In cities where the basic needs are met (email is up, payroll goes out on time, etc), some CInfOs are building great digital services right along side back office and mission IT and infrastructure. The CIO of Boston, Jascha Franklin-Hodge, has a decidedly civic tech background, as one of the founders of Blue State Digital, and has handled both the traditional CIO duties and made great digital services a priority, bringing in Lauren Lockwood as the Chief Digital Officer, reporting to him. Jonathan Feldman in Asheville, NC, has similarly handled the nuts and bolts of Asheville’s infrastructure while leading his team to create great customer experiences like Simplicity . But the need to create a separate unit for digital services is a reflection of how hard this can be to do within the priorities of a CIO office. In cities where the leadership feels particularly behind the eight ball because the basics don’t work, those conflicting priorities can make for a difficult search for a technology leader. Leadership knows they are looking for a change agent; they know the game most government CIOs have been playing is a losing one, and they’re looking for someone eager and able to play by a different set of rules with vendors, procurement, hiring, and more. But when that role is framed as a CInfO, it’s likely that the first priority of the job will be to negotiate large contracts for infrastructure and back-office with incumbent vendors. You might as well stamp the position description with “change agents need not apply.”

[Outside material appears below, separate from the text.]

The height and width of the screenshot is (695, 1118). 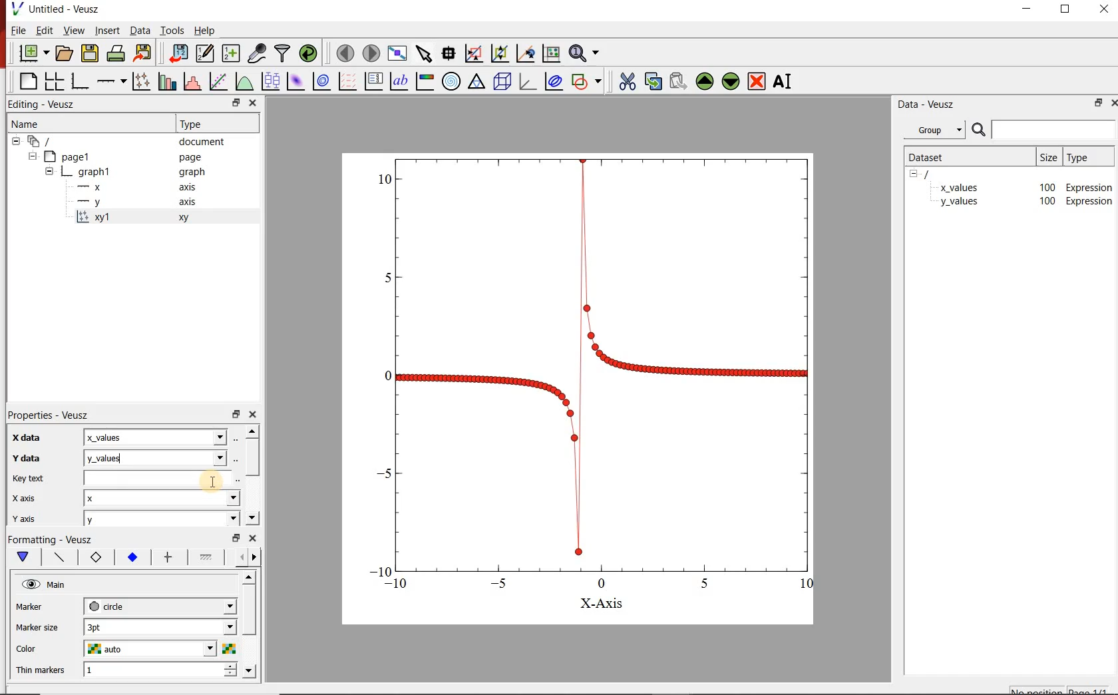 I want to click on 3d scene, so click(x=504, y=83).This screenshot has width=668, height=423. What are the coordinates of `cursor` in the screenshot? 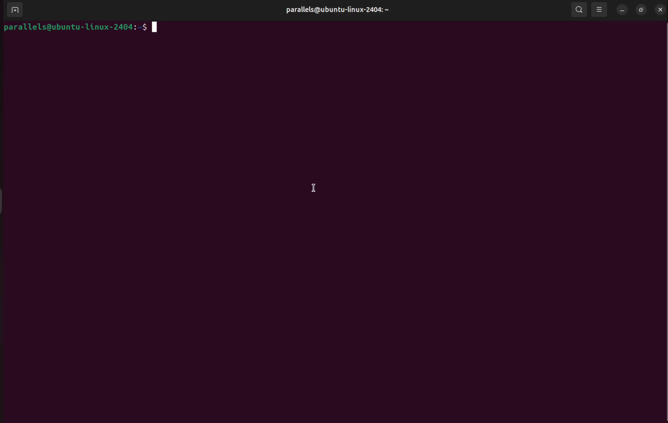 It's located at (315, 187).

So if you’re a government leader hoping to recruit a senior technology leader who will bring your city/state/agency into the 21st century, what position SHOULD you be hiring? Obviously, that is going to depend on your circumstances. In the end, it may not matter all that much what you call the top technology job in government if you’re clear on what you want that person to do and what authority he/she is going to need to get it done. In most cases, you should consider recruiting two top people who have some combination of responsibility across the four domains we started with. If they are like-minded and clear on who’s got the ball on which reforms, it may not matter who reports to whom. If you can’t be sure of that, reporting structure may matter a lot. In some cases, you will find a great Chief Digital Services Officer who is happy to report to a CIO because that person will give them air cover they could not otherwise get. In some cases, you can get a find a Director of IT, likely focused on back office and infrastructure, who is happy to report to a Chief Digital Officer because IT will get more visibility as it’s more clearly connected to public wins. The one deadly combination is one leader protective of the status quo, and another hell-bent on modernization.

Getting the responsibilities, skills, leadership characteristics, and reporting structures right is a necessary step to recruiting the right person or people. Ideally, the process of figuring that all out would start before the search has begun, but in most cases that I see it doesn’t, and that’s okay. This is pretty new territory for government leadership, so figuring it out while doing it is to be expected. The only thing that IS deadly is NOT reacting to what you learn doing the process.